* [Fragmento elegido]
_____

Habría que hablar de la tontería. Constatar en primer lugar este rasgo: un uso, tan corriente que es casi una evidencia, la tiene por disposición de los individuos, término pues que atañe a la lógica de la particularidad y cuya doctrina con gusto pretende ser psicología. Pero, apenas planteada la determinación del lado de los caracteres, reaparece en el punto opuesto, del lado de las comunidades. Porque, en lo que respecta a la estructura, pareciese que la tontería hace cuerpo social y, por qué no, institución. Podríamos decir incluso, que se construye como universal conspiración. Son testimonio de ello algunas novelas: me refiero a las de Flaubert, en las que la tontería asoma en el lugar mismo donde Balzac ubicaba la conspiración, Proust los homosexuales y Sartre los sinvergüenzas.
Formas todas éstas, en las que la serie de los fenómenos explícitos aparece parasitada por una polvareda que viene de otra parte y cuya calidad de múltiple remite de inmediato a la singularidad de los términos aislados. Conocemos esas "clases paradójicas" donde aquello que, supuestamente, reúne los elementos es, precisamente, lo que los diferencia absolutamente unos de otros: allí donde en las "clases ordinarias", los miembros son mutuamente reemplazables respecto al principio constitutivo de la clase, el principio aquí debe indicar, para cada miembro, lo que lo hace irreemplazable por otro. Diríase incluso que la subjetividad moderna no conoce otros lugares: sea a través de la literatura y el estilo, del arte y la manera, de la medicina y el caso, o de la política y la libertad, la subjetividad moderna parece agotarse en el intento por anudar el principio de su dispersión a un nombre generalizable a lo colectivo. Valga decir, un síntoma.

_____

* [Datos sacados]
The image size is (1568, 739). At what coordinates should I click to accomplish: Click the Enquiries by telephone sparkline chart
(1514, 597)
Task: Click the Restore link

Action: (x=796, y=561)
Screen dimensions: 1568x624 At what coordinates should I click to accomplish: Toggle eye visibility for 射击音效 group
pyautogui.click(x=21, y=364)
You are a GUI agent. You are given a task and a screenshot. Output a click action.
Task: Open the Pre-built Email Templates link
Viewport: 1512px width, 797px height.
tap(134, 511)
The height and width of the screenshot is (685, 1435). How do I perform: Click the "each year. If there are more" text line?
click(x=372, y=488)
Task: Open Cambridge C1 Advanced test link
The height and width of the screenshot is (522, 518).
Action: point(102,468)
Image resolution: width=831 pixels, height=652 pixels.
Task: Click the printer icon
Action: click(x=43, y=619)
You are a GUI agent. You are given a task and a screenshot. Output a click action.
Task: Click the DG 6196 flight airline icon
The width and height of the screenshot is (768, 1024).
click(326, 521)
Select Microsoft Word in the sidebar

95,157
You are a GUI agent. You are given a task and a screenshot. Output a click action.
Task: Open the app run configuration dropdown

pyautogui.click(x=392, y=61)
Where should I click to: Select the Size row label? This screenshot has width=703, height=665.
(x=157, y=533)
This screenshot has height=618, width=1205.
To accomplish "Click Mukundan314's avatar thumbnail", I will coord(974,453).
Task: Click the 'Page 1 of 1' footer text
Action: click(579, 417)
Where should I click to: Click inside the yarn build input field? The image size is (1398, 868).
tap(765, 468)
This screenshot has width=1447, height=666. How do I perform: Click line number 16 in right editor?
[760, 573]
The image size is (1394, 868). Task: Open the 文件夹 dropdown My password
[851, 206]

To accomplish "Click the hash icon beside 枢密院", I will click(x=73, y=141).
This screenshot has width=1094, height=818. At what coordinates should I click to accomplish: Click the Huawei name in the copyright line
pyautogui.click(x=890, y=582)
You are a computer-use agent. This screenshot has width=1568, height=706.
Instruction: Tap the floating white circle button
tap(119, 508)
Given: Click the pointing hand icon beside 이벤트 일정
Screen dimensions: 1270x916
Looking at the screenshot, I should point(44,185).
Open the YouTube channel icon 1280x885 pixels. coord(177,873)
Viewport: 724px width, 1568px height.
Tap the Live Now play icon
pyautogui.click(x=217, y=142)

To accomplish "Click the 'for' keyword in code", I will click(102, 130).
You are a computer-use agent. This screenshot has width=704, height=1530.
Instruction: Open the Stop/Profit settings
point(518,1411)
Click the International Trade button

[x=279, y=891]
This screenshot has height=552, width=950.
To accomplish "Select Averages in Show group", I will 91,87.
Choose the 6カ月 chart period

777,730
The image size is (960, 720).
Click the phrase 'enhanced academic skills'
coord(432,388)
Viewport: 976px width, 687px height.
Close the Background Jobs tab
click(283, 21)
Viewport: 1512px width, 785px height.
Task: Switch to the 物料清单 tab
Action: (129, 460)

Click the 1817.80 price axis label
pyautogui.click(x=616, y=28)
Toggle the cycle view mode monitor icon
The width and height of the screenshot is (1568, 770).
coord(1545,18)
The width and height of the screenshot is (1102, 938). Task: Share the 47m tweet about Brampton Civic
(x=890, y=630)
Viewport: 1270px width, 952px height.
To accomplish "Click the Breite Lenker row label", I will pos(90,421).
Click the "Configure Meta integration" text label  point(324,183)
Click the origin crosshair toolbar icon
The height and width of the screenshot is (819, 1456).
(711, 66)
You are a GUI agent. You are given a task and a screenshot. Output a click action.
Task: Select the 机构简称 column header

_____

* [Trabajo pedido]
Responde estas preguntas sobre el fragmento de la tontería:
(a) ¿De qué autor son las novelas en las que, según el fragmento, asoma la tontería?
(b) En las "clases ordinarias", ¿cómo son los miembros respecto al principio constitutivo de la clase?
(c) ¿Con qué palabra cierra el fragmento?

* [Respuesta]
(a) De Flaubert.
(b) Son mutuamente reemplazables.
(c) Con "síntoma".